The most critical functions of MIF in the serum of RA patients could be the regulation of macrophage and lymphocyte activation or stimulation of the synthesis of other proinflammatory mediators; thus, MIF serum levels could be associated with disease activity. We found significant differences in MIF serum levels between patients with different disease activity measured by the DAS28 score. Mainly, it was observed that patients with a moderate activity of the disease had higher MIF levels compared to patients with low activity. There was also a trend toward lower levels of circulating MIF in patients with high activity compared to the other study groups that was not statistically significant. These discrepancies could be explained by the treatment of the different groups, as patients with high activity generally have higher doses of immunosuppressive drugs, such as glucocorticoids. Lower MIF serum levels were observed for instance in RA patients under glucocorticoid treatment, although MIF mRNA expression was not affected by glucocorticoids. The effects of glucocorticoids on MIF regulation are cell‐ and dose‐specific (Alourfi et al., 2005). Very low concentrations of glucocorticoids induce MIF secretion while mRNA levels remain unchanged (Calandra et al., 1995; Leng et al., 2009), and it is suggested the glucocorticoids may act to increase MIF secretion by posttranscriptional mechanisms (Flaster, Bernhagen, Calandra, & Bucala, 2007; Petrovsky et al., 2003).

Finally, we compared the MIF mRNA expression and the MIF serum levels according to both MIF polymorphisms to examine the effect of these genetic variants on MIF gene regulation; this analysis showed no association between any of the alleles, genotypes, or haplotypes and the MIF serum levels or the amount of mRNA in total leukocytes of patients with RA or CS. This agrees with previous studies from Western (De la Cruz‐Mosso et al., 2014; Llamas‐Covarrubias et al., 2013; Morales‐Zambrano et al., 2014) and Southern Mexican population (Matia‐García et al., 2015); nevertheless, studies in European, Caucasian, and African American populations have reported that MIF promoter polymorphisms affect MIF serum levels (Radstake et al., 2005; Sreih et al., 2011). More studies are required on this topic to clarify these discrepancies between populations. Further studies should focus on the functional effect of these variants on the binding of specific transcriptional factors in a cell‐dependent manner.

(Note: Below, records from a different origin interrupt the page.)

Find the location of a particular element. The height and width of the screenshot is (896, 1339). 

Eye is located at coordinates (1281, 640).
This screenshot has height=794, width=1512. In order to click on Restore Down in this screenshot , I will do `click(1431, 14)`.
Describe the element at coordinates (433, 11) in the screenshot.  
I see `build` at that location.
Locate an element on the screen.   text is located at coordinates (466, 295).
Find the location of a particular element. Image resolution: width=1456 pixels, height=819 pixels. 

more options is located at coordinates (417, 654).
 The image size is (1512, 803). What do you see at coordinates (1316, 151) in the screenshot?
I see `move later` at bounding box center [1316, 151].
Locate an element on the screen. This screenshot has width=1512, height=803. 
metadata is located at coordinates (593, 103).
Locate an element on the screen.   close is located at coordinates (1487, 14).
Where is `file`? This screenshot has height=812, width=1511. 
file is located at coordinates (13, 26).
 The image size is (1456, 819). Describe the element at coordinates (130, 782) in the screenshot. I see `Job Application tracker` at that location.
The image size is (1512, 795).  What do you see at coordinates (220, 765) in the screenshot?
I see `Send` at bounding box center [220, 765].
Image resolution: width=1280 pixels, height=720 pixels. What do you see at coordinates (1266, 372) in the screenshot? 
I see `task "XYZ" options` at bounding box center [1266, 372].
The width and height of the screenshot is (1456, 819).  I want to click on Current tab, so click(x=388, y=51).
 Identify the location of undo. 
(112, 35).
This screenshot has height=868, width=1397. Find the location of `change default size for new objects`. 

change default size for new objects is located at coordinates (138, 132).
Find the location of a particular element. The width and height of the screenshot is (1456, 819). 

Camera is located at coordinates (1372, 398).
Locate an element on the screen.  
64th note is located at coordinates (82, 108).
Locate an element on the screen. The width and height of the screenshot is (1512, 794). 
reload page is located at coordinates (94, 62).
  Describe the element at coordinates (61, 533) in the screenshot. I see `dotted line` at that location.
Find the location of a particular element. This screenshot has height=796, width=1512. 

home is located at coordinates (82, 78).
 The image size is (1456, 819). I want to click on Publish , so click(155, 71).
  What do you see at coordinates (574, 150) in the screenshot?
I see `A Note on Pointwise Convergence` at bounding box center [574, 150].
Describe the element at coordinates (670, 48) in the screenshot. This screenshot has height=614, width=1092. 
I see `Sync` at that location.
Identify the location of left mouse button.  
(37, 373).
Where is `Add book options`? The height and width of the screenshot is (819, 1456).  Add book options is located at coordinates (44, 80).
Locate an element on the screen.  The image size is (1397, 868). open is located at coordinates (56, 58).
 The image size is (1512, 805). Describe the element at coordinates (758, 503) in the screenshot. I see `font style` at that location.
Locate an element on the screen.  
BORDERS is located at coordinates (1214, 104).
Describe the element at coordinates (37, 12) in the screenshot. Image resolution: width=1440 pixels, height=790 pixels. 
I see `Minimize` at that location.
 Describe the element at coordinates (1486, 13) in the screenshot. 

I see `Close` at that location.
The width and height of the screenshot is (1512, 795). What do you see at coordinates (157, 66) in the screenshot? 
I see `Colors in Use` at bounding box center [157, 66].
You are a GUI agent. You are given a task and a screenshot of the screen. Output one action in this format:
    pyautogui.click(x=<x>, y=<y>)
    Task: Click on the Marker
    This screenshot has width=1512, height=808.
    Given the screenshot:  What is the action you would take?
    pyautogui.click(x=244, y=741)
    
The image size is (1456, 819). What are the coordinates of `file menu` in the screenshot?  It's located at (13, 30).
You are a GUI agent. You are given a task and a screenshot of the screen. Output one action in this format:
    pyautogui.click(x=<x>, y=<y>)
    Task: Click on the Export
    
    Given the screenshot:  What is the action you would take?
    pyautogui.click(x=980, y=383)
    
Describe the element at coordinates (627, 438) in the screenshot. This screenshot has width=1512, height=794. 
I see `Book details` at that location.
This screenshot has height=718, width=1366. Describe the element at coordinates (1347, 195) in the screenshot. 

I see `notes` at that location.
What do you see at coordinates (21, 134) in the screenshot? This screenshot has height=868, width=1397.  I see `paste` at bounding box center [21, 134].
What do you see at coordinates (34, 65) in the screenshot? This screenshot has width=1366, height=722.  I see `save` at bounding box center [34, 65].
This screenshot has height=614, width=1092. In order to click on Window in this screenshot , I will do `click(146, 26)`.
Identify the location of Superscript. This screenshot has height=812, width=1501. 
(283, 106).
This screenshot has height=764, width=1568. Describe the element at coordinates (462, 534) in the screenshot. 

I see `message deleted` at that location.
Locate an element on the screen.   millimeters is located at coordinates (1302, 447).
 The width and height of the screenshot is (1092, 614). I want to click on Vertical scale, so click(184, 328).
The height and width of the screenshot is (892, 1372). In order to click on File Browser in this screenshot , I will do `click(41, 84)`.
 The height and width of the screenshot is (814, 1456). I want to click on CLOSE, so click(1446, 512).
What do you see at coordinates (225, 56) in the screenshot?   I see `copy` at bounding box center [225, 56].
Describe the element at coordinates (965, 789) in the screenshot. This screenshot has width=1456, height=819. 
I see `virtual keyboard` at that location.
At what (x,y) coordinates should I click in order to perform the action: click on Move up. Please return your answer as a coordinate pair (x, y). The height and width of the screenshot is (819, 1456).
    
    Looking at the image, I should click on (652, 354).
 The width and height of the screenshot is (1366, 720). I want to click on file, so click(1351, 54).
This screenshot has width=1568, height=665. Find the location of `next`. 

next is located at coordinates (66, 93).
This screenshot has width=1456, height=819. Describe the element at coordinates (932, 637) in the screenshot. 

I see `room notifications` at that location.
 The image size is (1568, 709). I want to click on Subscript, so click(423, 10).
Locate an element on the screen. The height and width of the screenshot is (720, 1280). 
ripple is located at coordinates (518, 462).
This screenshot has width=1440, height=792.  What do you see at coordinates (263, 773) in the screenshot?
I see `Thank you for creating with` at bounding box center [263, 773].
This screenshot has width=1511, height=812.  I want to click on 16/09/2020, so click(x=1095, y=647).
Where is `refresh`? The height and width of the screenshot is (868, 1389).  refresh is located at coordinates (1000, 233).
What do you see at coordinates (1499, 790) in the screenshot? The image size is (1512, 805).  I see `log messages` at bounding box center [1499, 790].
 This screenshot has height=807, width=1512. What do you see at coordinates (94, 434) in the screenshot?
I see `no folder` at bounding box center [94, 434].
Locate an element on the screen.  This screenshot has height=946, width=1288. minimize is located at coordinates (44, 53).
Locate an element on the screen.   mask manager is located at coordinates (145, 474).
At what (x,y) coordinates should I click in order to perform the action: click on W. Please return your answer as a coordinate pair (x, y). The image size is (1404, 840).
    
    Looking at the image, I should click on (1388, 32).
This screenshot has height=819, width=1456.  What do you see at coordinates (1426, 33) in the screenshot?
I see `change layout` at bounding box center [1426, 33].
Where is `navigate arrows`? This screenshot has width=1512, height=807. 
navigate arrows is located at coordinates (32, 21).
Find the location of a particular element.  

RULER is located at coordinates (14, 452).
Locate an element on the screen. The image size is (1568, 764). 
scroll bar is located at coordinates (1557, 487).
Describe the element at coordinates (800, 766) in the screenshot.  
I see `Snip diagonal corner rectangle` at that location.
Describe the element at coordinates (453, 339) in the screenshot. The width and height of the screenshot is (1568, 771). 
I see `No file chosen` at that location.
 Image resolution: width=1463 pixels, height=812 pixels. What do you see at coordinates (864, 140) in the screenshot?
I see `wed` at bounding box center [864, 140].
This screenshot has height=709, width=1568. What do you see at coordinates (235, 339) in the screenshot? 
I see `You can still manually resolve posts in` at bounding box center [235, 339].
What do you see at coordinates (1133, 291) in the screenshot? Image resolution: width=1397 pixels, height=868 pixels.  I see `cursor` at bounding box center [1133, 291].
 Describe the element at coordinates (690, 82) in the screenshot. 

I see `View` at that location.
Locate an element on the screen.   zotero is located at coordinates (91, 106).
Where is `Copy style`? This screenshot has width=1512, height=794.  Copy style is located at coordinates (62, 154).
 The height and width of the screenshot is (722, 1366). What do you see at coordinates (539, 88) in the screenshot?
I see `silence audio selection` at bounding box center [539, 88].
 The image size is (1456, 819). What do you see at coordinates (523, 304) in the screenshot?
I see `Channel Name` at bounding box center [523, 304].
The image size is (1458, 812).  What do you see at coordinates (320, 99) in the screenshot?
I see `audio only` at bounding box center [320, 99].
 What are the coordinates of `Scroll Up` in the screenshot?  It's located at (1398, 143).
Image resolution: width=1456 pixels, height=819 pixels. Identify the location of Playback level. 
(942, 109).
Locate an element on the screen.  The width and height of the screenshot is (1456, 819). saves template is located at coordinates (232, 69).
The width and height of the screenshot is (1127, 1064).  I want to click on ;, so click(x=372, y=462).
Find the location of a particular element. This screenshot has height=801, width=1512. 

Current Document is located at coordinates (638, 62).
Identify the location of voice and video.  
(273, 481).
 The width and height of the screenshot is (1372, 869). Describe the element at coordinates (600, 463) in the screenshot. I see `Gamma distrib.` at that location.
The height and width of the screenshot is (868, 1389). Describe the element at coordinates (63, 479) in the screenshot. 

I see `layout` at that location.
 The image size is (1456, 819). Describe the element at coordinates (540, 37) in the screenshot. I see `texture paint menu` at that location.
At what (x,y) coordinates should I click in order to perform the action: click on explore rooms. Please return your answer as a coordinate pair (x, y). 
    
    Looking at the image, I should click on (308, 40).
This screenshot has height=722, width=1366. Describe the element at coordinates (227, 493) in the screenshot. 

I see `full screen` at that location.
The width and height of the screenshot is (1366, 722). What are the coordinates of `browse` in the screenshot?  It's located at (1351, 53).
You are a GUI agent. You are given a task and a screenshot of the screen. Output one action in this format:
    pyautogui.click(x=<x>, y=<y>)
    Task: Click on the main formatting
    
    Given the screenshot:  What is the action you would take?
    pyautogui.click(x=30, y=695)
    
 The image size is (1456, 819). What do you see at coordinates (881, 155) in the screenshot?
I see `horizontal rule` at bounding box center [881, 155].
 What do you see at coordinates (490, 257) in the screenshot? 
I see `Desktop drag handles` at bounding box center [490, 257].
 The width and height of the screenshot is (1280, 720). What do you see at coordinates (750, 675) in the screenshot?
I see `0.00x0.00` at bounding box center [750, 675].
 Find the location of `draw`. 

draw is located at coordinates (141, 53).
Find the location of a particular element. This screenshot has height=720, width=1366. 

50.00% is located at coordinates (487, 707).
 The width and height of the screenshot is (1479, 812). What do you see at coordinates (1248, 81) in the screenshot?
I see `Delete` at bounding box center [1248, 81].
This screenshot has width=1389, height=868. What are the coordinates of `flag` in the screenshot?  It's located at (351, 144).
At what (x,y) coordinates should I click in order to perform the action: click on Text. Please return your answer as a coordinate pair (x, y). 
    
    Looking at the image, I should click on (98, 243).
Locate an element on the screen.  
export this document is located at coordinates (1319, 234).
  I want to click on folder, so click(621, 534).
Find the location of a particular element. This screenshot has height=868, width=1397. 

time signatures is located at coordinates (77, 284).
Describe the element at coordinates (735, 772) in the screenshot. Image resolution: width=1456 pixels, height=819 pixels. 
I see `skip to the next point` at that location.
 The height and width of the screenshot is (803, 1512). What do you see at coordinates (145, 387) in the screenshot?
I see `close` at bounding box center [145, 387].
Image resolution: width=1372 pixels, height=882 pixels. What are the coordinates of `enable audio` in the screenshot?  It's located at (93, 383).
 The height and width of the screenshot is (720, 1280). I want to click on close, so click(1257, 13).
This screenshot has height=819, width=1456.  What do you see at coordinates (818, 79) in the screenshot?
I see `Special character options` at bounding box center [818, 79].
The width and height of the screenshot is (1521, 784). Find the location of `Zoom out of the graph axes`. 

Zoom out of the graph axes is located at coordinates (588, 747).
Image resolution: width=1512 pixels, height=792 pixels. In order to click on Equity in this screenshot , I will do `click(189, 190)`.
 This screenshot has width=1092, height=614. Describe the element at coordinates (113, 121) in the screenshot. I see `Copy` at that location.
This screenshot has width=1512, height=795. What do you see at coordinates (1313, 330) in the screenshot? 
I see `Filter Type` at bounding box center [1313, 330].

In conclusion, MIF −794CATT5‐8 and −173G > C polymorphisms are not susceptibility markers for RA in the Southern Mexican population. However, the 7,7 (−794CATT5‐8) and GC (−173G > C) genotypes are associated with high and low disease activity, respectively. Moreover, higher MIF serum levels are associated with moderate disease activity in RA patients. Therefore, we suggest a prominent role of MIF in RA disease activity.

CONFLICT OF INTEREST

No conflict of interest was declared by the authors.